Files
turboquant/docs/DFLASH_APPLE_SILICON.md

125 lines
3.6 KiB
Markdown
Raw Normal View History

# DFlash on Apple Silicon
This repo now carries a **Gitea-first benchmark harness** for evaluating whether upstream **DFlash on MLX** is worth adding to the local Apple Silicon inference stack.
## Why
The headline `Kimi K2.6 + DFlash` benchmark was measured on `8x MI300X` with huge RAM and ROCm patches. That exact recipe is not a fit for a `36 GB` Apple Silicon Mac.
What *is* relevant locally is the upstream `z-lab/dflash` MLX path, which can benchmark smaller matched target/draft pairs that fit on Apple Silicon.
## Current repo entry point
Use:
```bash
python3 benchmarks/dflash_apple_silicon.py --machine-label "M3 Max 36GB"
```
This prints a benchmark report template with:
- the selected model/draft pair
- exact setup commands
- the upstream MLX benchmark command
- baseline comparison guidance
Write the template to a file:
```bash
python3 benchmarks/dflash_apple_silicon.py \
--machine-label "M3 Max 36GB" \
--output benchmarks/reports/dflash_m3max_36gb.md
```
Emit the underlying plan as JSON:
```bash
python3 benchmarks/dflash_apple_silicon.py --format json
```
## Selection logic
Today the planner uses two upstream-supported MLX pairs:
- `qwen35-9b`
- base: `Qwen/Qwen3.5-9B`
- draft: `z-lab/Qwen3.5-9B-DFlash`
- chosen for ~28 GB+ machines
- `qwen35-4b`
- base: `Qwen/Qwen3.5-4B`
- draft: `z-lab/Qwen3.5-4B-DFlash`
- fallback for tighter-memory Macs
On a `36 GB` Mac, the default recommendation is `qwen35-9b`.
**Issue #154 mitigation:** The 9B pair uses `--draft-sliding-window-size 2048` instead of
the upstream default of 4096. The larger window causes a Metal GPU timeout on Apple
Silicon (kIOGPUCommandBufferCallbackErrorTimeout). See issue #154 for details.
## Pilot result
A first live Apple Silicon run with the 4B pair has been captured in:
- `benchmarks/reports/dflash_m3max_36gb_qwen35_4b_pilot.md`
Pilot command:
```bash
python -m dflash.benchmark --backend mlx \
--model Qwen/Qwen3.5-4B \
--draft-model z-lab/Qwen3.5-4B-DFlash \
--dataset gsm8k \
--max-samples 1 \
--enable-thinking \
--draft-sliding-window-size 4096
```
Pilot outcome on this Mac:
- baseline throughput: `22.35 tok/s`
- DFlash throughput: `46.78 tok/s`
- decoding speedup: `2.09x`
Treat that as a **directional proof**, not a final decision benchmark.

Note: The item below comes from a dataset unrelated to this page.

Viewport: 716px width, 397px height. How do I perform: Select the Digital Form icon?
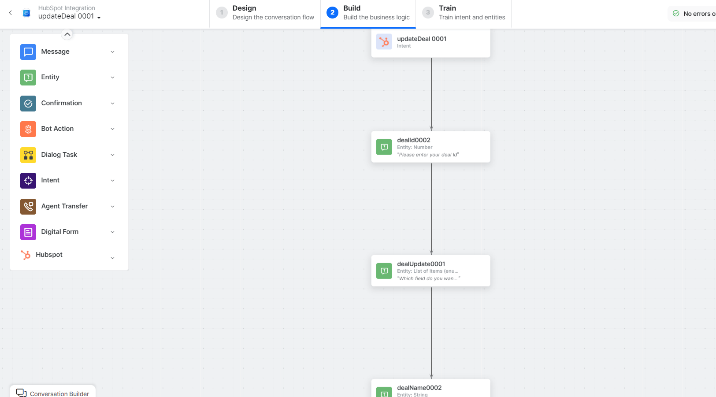coord(28,232)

The next step is the fuller comparison slice against plain MLX or llama.cpp speculative decoding.
## Upstream benchmark command
The harness uses the upstream MLX benchmark syntax from `z-lab/dflash`:
```bash
python -m dflash.benchmark --backend mlx \
--model Qwen/Qwen3.5-9B \
--draft-model z-lab/Qwen3.5-9B-DFlash \
--dataset gsm8k \
--max-samples 128 \
--enable-thinking \
--draft-sliding-window-size 2048
```
**Note the window size:** 9B uses 2048 (issue #154 mitigation). 4B can use 4096.
## Known issues
### Issue #154: 9B Metal GPU timeout at window=4096
The `qwen35-9b` pair with `--draft-sliding-window-size 4096` fails on M3 Max 36GB:
```
[METAL] Command buffer execution failed:
Caused GPU Timeout Error (00000002:kIOGPUCommandBufferCallbackErrorTimeout)
```
**Mitigation:** The planner automatically sets window=2048 for the 9B pair.
**Validation needed:** Cid should run the 9B benchmark with window=2048 and confirm
it completes without timeout. If 2048 still fails, try window=1024.
## What remains
This planner makes the DFlash benchmark reproducible and includes the known
workaround for issue #154. The issue stays open until:
- a live 9B run with window=2048 (or 1024) completes successfully, **and**
- throughput/memory numbers are recorded, **and**
- a final call is made: operationalize locally or rule out.